When you reach the entries below, transcribe each one exactly as it stands.

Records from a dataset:

■ ■ ■

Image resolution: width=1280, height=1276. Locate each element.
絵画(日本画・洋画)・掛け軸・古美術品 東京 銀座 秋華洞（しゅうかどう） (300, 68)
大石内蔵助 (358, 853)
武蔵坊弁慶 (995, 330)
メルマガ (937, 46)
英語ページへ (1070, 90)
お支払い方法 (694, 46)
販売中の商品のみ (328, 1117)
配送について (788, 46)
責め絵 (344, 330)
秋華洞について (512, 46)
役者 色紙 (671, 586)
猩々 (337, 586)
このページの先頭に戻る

■ ■ ■

* WRITTEN RESPONSE:
Image resolution: width=1280, height=1276. Locate each element.
絵画(日本画・洋画)・掛け軸・古美術品 東京 銀座 秋華洞（しゅうかどう） (300, 68)
大石内蔵助 (358, 853)
武蔵坊弁慶 (995, 330)
メルマガ (937, 46)
英語ページへ (1070, 90)
お支払い方法 (694, 46)
販売中の商品のみ (328, 1117)
配送について (788, 46)
責め絵 (344, 330)
秋華洞について (512, 46)
役者 色紙 (671, 586)
猩々 (337, 586)
このページの先頭に戻る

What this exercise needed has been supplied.